> SHORT PROBLEM
Please rewrite the rows below as a numbered list, skipping any blank lines and leaving the pictures out.

> DATA RECORDS
# # #

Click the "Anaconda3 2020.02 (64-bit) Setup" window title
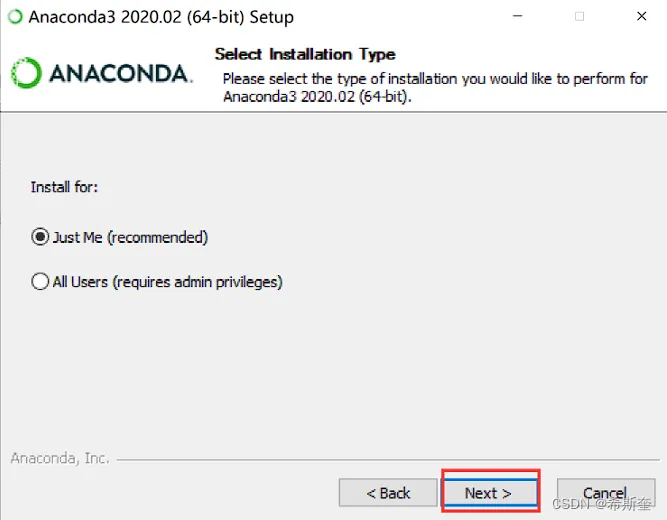The image size is (667, 520). point(161,17)
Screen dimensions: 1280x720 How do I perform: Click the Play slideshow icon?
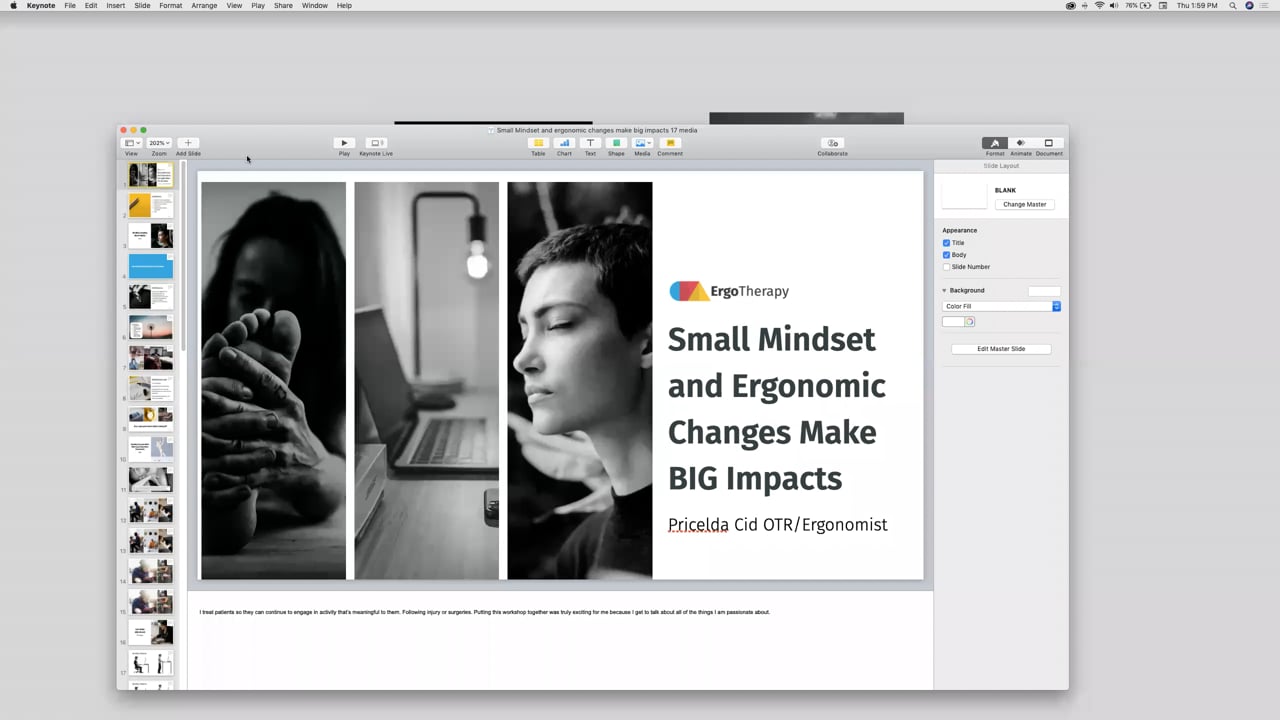pos(344,143)
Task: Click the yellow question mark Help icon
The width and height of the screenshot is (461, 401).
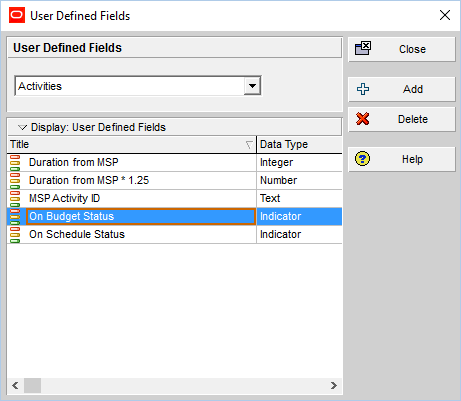Action: tap(363, 159)
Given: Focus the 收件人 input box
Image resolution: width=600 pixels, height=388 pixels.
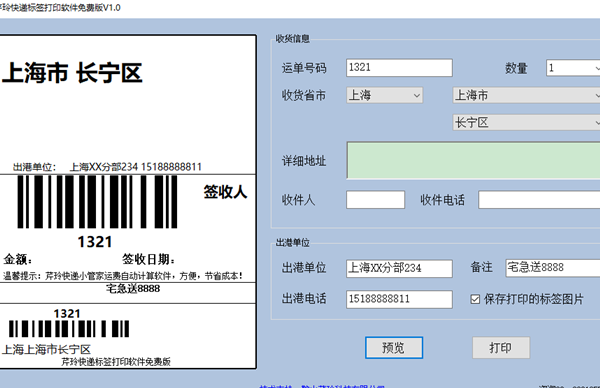Looking at the screenshot, I should (x=375, y=200).
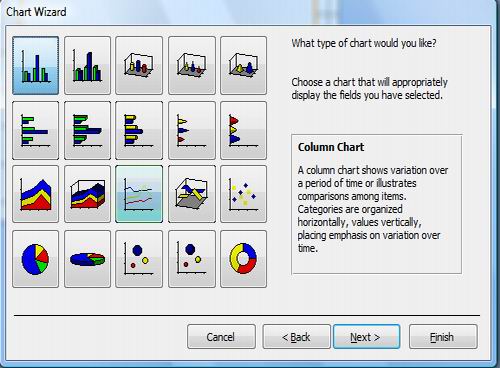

# # #

> RESULT
1. Click the "Anaconda3 2020.02 (64-bit) Setup" window title
2. The image size is (667, 520). point(161,17)
3. Screen dimensions: 1280x720 How do I perform: Click the Play slideshow icon?
4. pos(344,143)
5. Task: Click the yellow question mark Help icon
6. The width and height of the screenshot is (461, 401).
7. Action: tap(363, 159)
8. Given: Focus the 收件人 input box
9. Image resolution: width=600 pixels, height=388 pixels.
10. Looking at the screenshot, I should (x=375, y=200).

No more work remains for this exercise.